Extrait du texte:
○ ○ ○ ○ ○ ○ ○

Inondations, débordements des rivières, montée des eaux du lac Tanganyika, mouvements de terrain, avenues impraticables, … Tels sont quelques faits devenus récurrents au Burundi durant la saison pluvieuse. Aujourd’hui, c’est la saison sèche. Un moment que plus d’un jugent opportun pour initier des actions préventives afin de ne pas revivre les mêmes catastrophes climatiques.
Certaines victimes n’ont pas pu encore regagner leurs domiciles abandonnés suite à la montée des eaux du lac Tanganyika. Nous sommes par exemple à Kibenga, zone urbaine de Kinindo, en commune urbaine de Muha, au sud de la capitale économique Bujumbura. Beaucoup de familles ont été obligées de vider les lieux depuis le mois d’avril 2024. Elles sont là, en attente d’une solution. « Que voulez-vous qu’on vous dise ? Notre maison est encore sous les eaux. Nous avons peur qu’elle risque de s’écrouler totalement. Même si certains disent que le lac a reculé, sur le terrain, la réalité est tout autre », se lamente I.J, un père de famille qui se retrouve aujourd’hui locataire. Et de s’en prendre aux journalistes : « Quand on était en train de nager dans l’eau, presque tous les journalistes et tous les médias parlaient de cela. Quand les autorités venaient sur le terrain, plusieurs journalistes les accompagner mais, aujourd’hui, où sont-ils ? Notre situation a-t-elle changé ? Où vous attendez l’année prochaine pour revenir voir comment les gens sont dans la désolation ? »

○ ○ ○ ○ ○ ○ ○

Données disponibles:
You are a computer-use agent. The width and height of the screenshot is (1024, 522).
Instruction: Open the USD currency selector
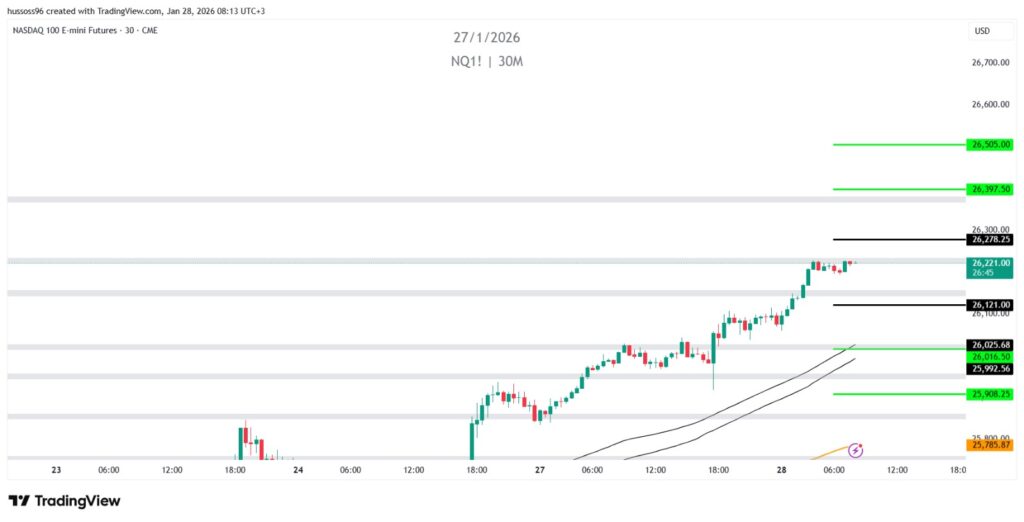click(x=982, y=31)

○ ○ ○ ○ ○ ○ ○

Consigne: Rédigez la suite du texte sur les inondations au Burundi, en reprenant juste après sa dernière phrase.

Réponse:
Très remonté, cet homme trouve qu’ils sont abandonnés. Il indique que rien n’est en train d’être fait pour que les gens retournent chez eux.
Telle est aussi la situation à Gihosha-rural. Là, des éboulements détruisant des maisons et obligeant les gens à se déplacer y ont été rapportés. « Ici, durant la saison pluvieuse, c’est la peur. Des cas de glissements de terrain s’y observent souvent. Plusieurs maisons se sont déjà effondrées. D’autres sont au point de s’écrouler. Nous pensons qu’aujourd’hui, c’est le moment de prévenir, de construire un mur de soutènement afin de protéger nos habitations », plaide une femme de cette localité.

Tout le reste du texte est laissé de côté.